- **À faire**:
[a] Dans le texte sur le sommet de Londres, reprenez le passage de "Le dirigeant travailliste, qui" jusqu'à "réseaux de passeurs." inclus, en remplaçant "passeurs" par "trafiquants".
[b] Poursuivez le texte sur le sommet de Londres à partir de l'endroit où il s'arrête.

── Texte extrait ──

LONDRES : Le Premier ministre britannique, Keir Starmer, accueille ce lundi à Londres les représentants d'une quarantaine de pays pour un sommet de deux jours dédié à la lutte contre l'immigration illégale, un dossier prioritaire pour Londres.

Le dirigeant travailliste, qui a pris ses fonctions en juillet dernier, a promis, comme ses prédécesseurs conservateurs, d'endiguer le phénomène des « small boats » (petits bateaux) en luttant contre les réseaux de passeurs.

Les trois premiers mois de l'année ont toutefois été marqués par un nouveau record d'arrivées, avec un total de 5 840 personnes ayant traversé la Manche à bord de ces embarcations de fortune.

Keir Starmer donnera le coup d'envoi de ce « premier grand sommet international organisé au Royaume-Uni pour faire face à l'urgence de l'immigration clandestine », qui se tiendra sous la houlette de la ministre de l'Intérieur Yvette Cooper.

───
── Données fournies ──

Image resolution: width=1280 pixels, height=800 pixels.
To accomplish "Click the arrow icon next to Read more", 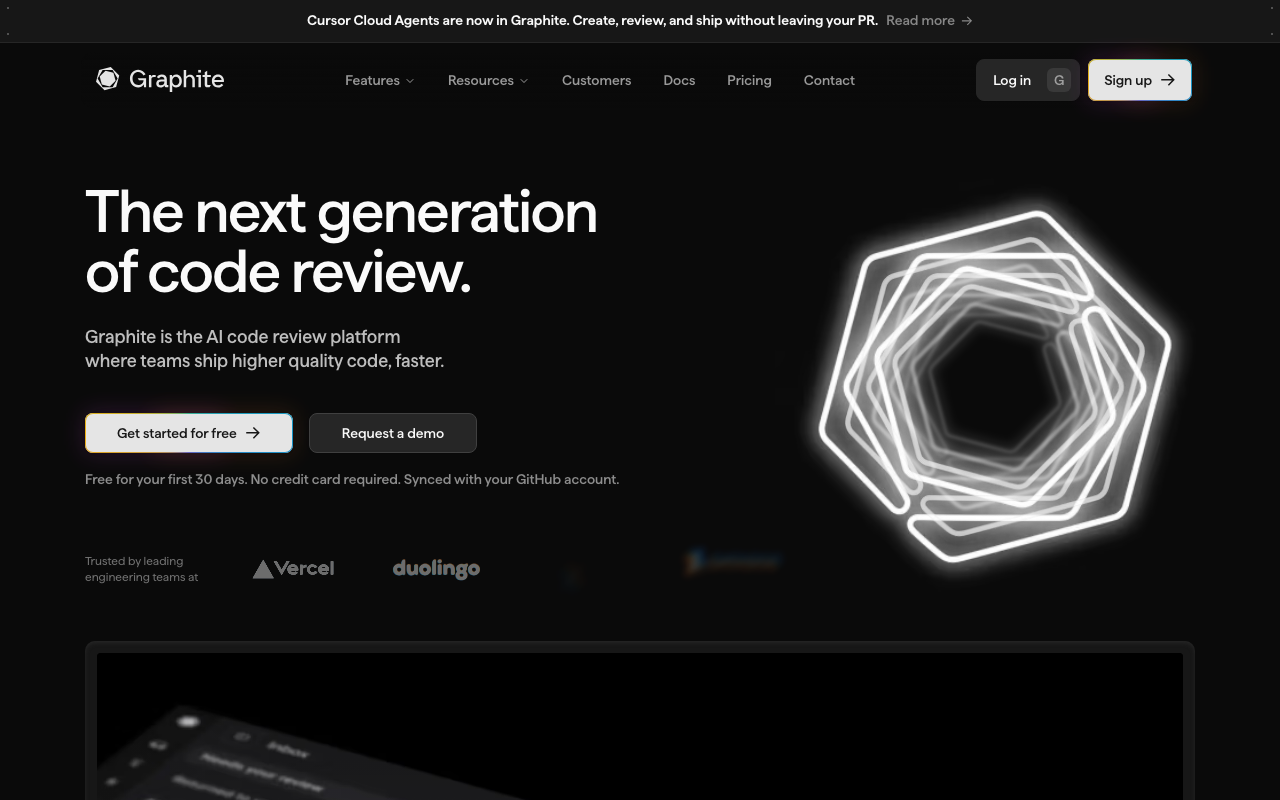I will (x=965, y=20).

───
── Données fournies ──

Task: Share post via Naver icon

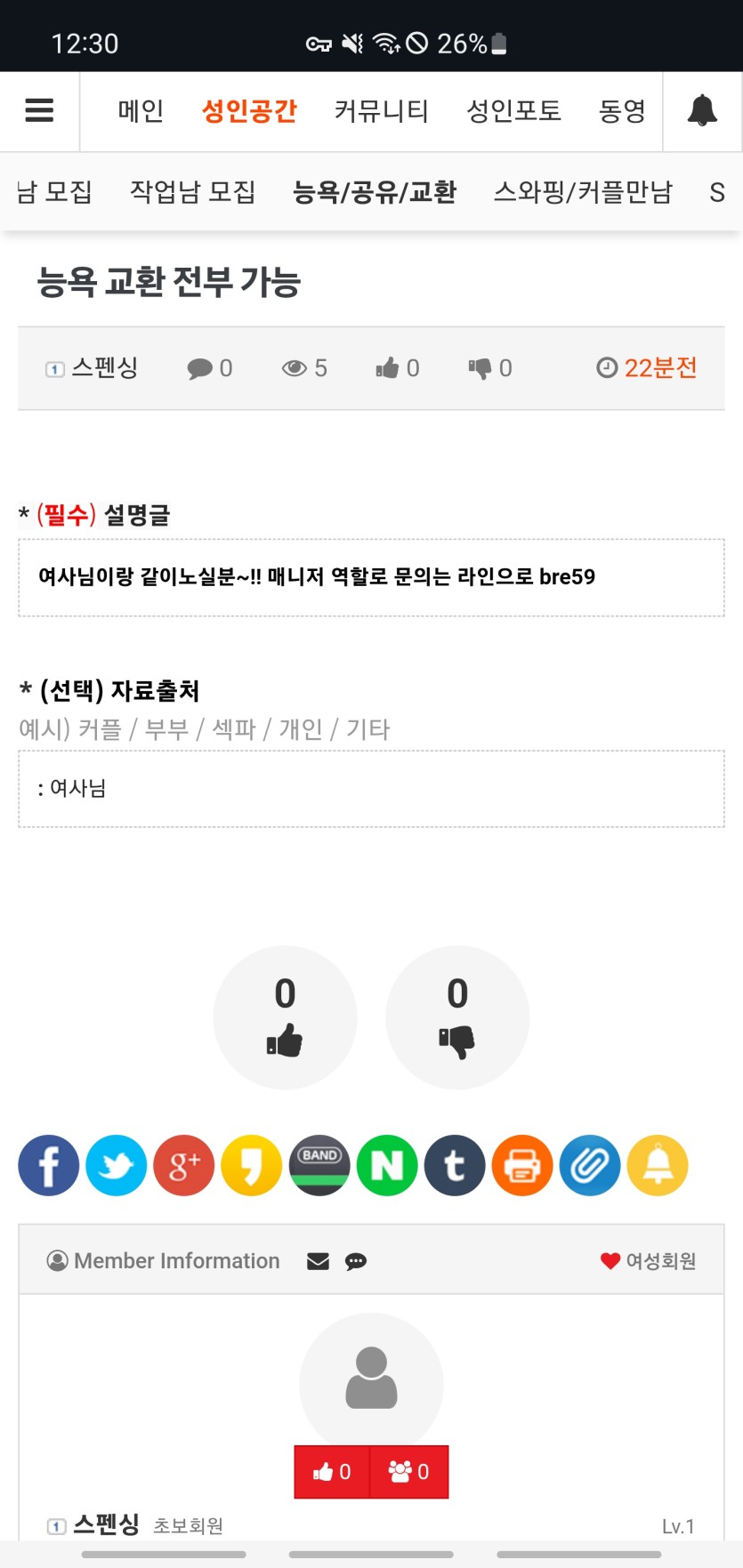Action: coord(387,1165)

───

- **Réponses**:
[a]
Le dirigeant travailliste, qui a pris ses fonctions en juillet dernier, a promis, comme ses prédécesseurs conservateurs, d'endiguer le phénomène des « small boats » (petits bateaux) en luttant contre les réseaux de trafiquants.

[b]
Le ministre français Bruno Retailleau et son homologue allemande Nancy Faeser sont attendus, de même que des représentants du reste de l'Europe, d'Asie, du Moyen-Orient, d'Afrique et d'Amérique du Nord, y compris des États-Unis.

Les discussions porteront sur la collaboration entre les États pour démanteler les réseaux de passeurs de migrants, notamment vers le Royaume-Uni et les pays de l'Union européenne.

« Je ne crois tout simplement pas qu'il soit impossible de s'attaquer à la criminalité organisée liée à l'immigration », a déclaré le dirigeant travailliste dans un communiqué diffusé dimanche par le ministère de l'Intérieur.

- « Consensus mondial » -

« Nous devons combiner nos ressources, partager nos renseignements et nos tactiques, et nous attaquer au problème en amont », doit-il ajouter.

Ce sommet s'inscrit dans le prolongement des discussions que Mme Cooper avait eues en décembre avec ses homologues belge, allemand, français et néerlandais.

Les cinq pays avaient alors signé un plan d'action commun destiné à renforcer la coopération pour lutter contre ces réseaux de passeurs de migrants.

Le sommet de cette semaine réunira des représentants de pays de départ de migrants, comme le Vietnam ou l'Irak, ainsi que de pays de transit, comme ceux des Balkans.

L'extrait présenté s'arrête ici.